From the listing below, pull out all lines with "agent" in them.

========================================

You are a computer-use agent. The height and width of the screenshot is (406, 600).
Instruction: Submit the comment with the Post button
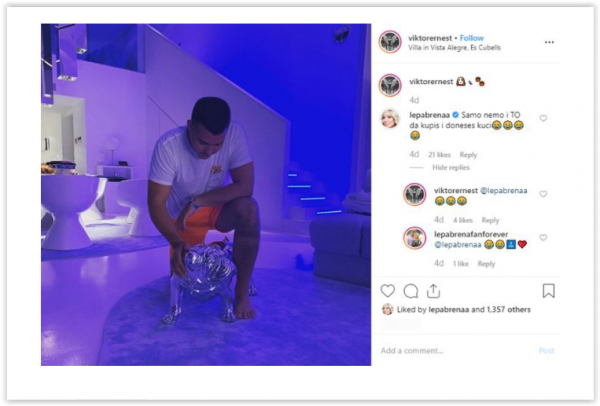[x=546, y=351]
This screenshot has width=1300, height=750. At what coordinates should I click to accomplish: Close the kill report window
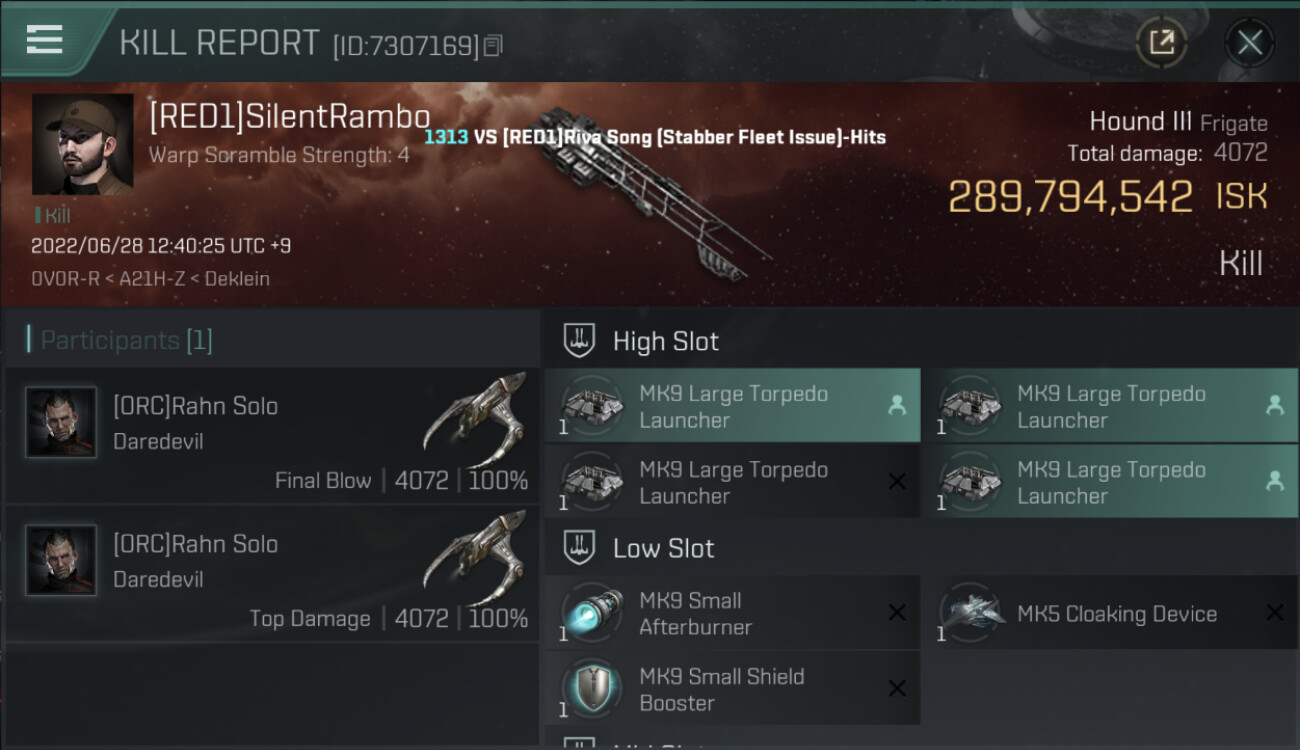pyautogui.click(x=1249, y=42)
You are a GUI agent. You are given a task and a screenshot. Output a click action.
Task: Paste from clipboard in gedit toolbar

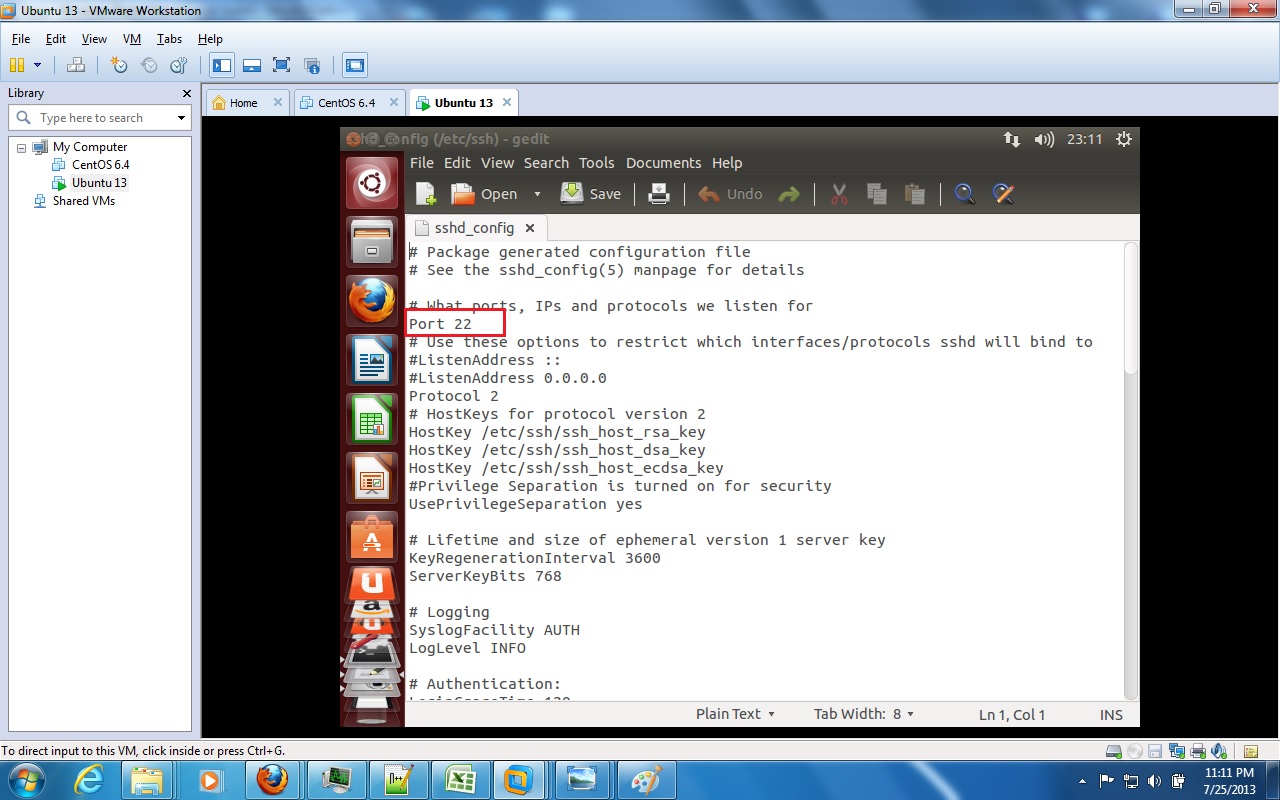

========================================

Response box ::
You are a computer-use agent. The height and width of the screenshot is (406, 600).
You are a GUI agent. You are given a task and a screenshot. Output a click action.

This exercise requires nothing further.